◆ 練習說明:
1. 將練習短文中以「本研究的統計分析軟件包括」開頭的段落改寫成條列形式,保留其中的主要事實。
2. 根據練習短文,家庭環境量表中文版是由誰修訂的?
3. 從這篇關於大學生心理健康的研究短文的最後一句之後接著續寫。

◆ 練習短文:
_ _ _

本研究選取了昆明市某大學學生作為研究對象,采用分層隨機抽樣的方法,對大一到大三的654名學生進行問卷調查。本研究分發問卷663份,回收問卷617份,回收率93%。其中,有效問卷581份,有效率94%。研究對象的情況如下:男生239名,女生342名;大一學生170名,大二學生197名,大三學生214名;獨生子女138名,非獨生子女443名;少數民族學生372名,非少數民族學生209名;農村地區學生401名,鄉鎮地區學生93名,城市地區學生87名。
1.家庭環境量表中文版(Family Environment Scale- Chinese Version,FES-CV)
該量表由汪向東修訂,包括親密度、情感表達性、矛盾性、成功性 、文化性、娛樂性、組織性、控制性、道德宗教觀九個分量表[15],共90個題目,內在一致性系數為0.53—0.75,較為適用于評價中國家庭。
2.癥狀自評量表(Symptom Checklist 90,SCL-90)
該量表由Derogatis編制,分為軀體化、強迫癥狀、人際關系敏感、抑郁、焦慮、敵對、恐怖、偏執和精神病性九個維度[16],共90個題目,采用5級評分標準,內在一致性系數為0.862。
3.社會支持量表(Social Support Rate Score,SSRS)
該量表由肖水源編制,包括客觀支持、主觀支持和對支持的利用度三個維度[5],共90個題目,內在一致性系數為0.896。分數越高,個體主觀支持、客觀支持及社會支持利用度越高。
本研究的統計分析軟件包括SPSS 21.0、AMOS 23.0,數據操作涉及獨立樣本t檢驗、Pearson相關分析、建構中介效應模型,利用Bootstrap方法檢驗中介效應、顯示可信區間。
由表1可知,大學生心理健康中的抑郁、人際關系敏感、焦慮等維度與家庭環境中的親密度、組織性呈顯著負相關,與社會支持同樣呈顯著負相關;家庭環境中的親密度和組織性與社會支持呈顯著正相關。

_ _ _

(資料摘錄)
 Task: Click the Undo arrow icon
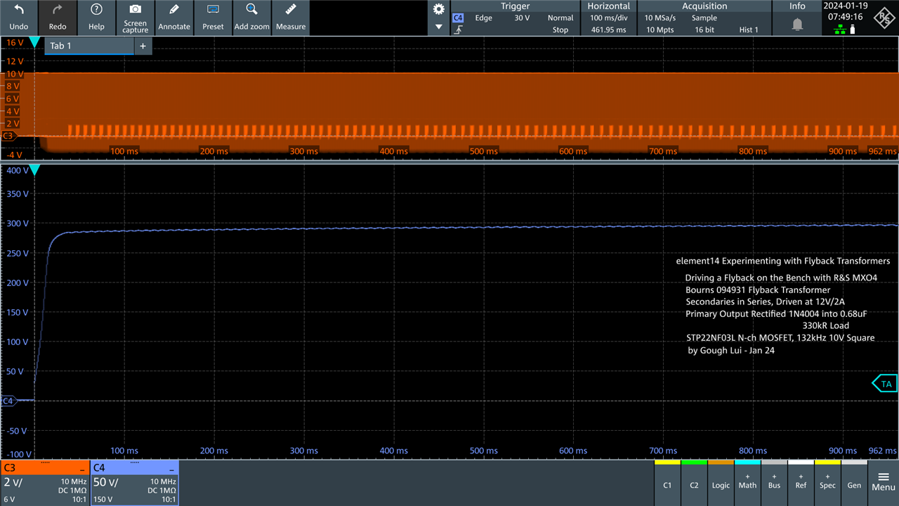pos(19,10)
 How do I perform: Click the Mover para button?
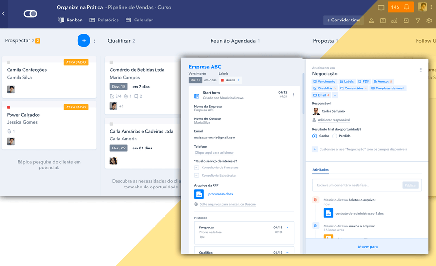(x=368, y=247)
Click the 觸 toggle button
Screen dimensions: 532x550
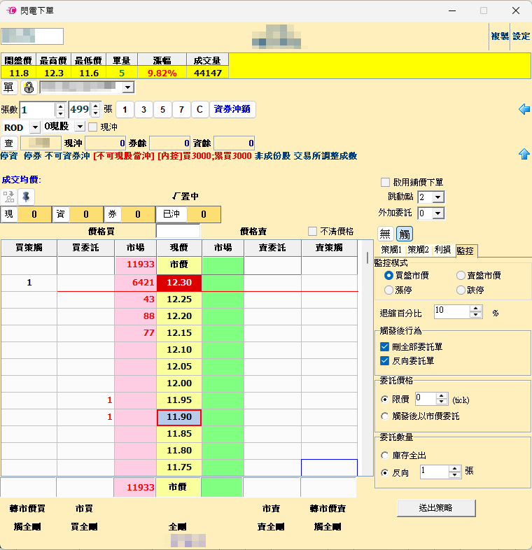[405, 234]
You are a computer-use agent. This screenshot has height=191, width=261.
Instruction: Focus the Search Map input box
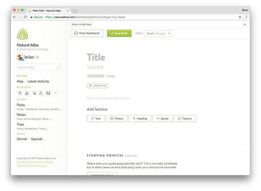click(36, 67)

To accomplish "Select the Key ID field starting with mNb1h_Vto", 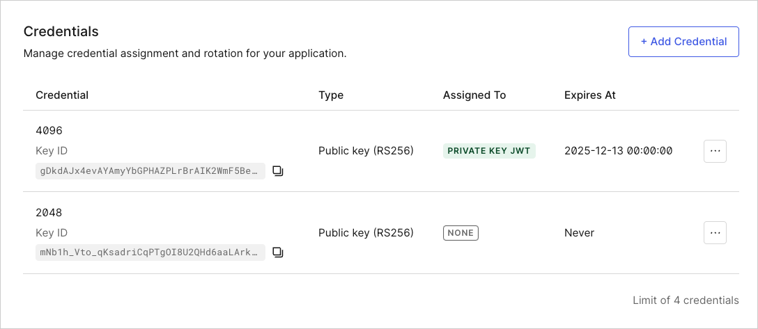I will coord(150,252).
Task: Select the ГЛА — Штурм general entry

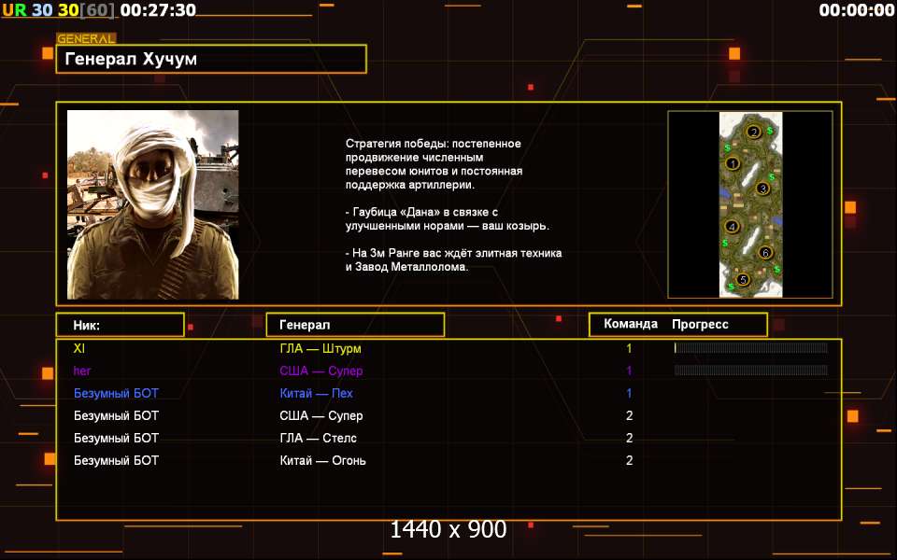Action: click(x=320, y=348)
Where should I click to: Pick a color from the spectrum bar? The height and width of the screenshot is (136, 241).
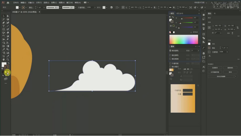point(183,39)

_ _ _

◆ 參考答案:
1.
- 統計分析軟件:SPSS 21.0、AMOS 23.0
- 數據操作:獨立樣本t檢驗、Pearson相關分析、建構中介效應模型
- 以Bootstrap方法檢驗中介效應並顯示可信區間

2. 汪向東。

3.
表1 家庭環境、心理健康、社會支持各因子的得分及相關性分析
本研究先檢驗家庭環境對大學生心理健康水平的直接作用。結果表明,直接模型的數據指標良好,模型系數具有統計學意義(β=-0.14,p<0.01),如表2所示。本研究再以心理健康水平為因變量,家庭環境為自變量,社會支持為中介變量,建立中介模型。其中,癥狀自測量表三個因子分作為觀測指標,家庭環境量表的3個因子分作為觀測指標。計算發現,結構方程模型的擬合度較好,如表三所示。對結構方程模型的通徑分析結果顯示,家庭環境與社會支持(β=0.42,p<0.01)、家庭環境與心理健康水平(β=-0.11,p<0.01)、社會支持與心理健康水平(β=-0.08,p<0.05)之間通徑系數均具有統計學意義,如圖1所示。

表2 家庭環境和心理健康結構方程模型各項擬合指數

表3 家庭環境、社會支持和心理健康結構方程模型各項擬合指數

圖1 家庭環境、社會支持和心理健康結構方程模型
使用Bootstrap方法對中介模型作用機理的顯著性檢驗結果顯示,社會支持的中介效應值為-0.33(p<0.05),95%的置信區間為(-0.064,-0.004),說明社會支持在家庭環境與心理健康水平之間的中介效應顯著。在控制社會支持后,家庭環境對心理健康的直接效應為-0.11(p<0.01),95%的置信區間為(-0.174,-0.051),說明社會支持在家庭環境與心理健康水平之間起部分中介作用,且中介效應量為-0.33,效果量為31%。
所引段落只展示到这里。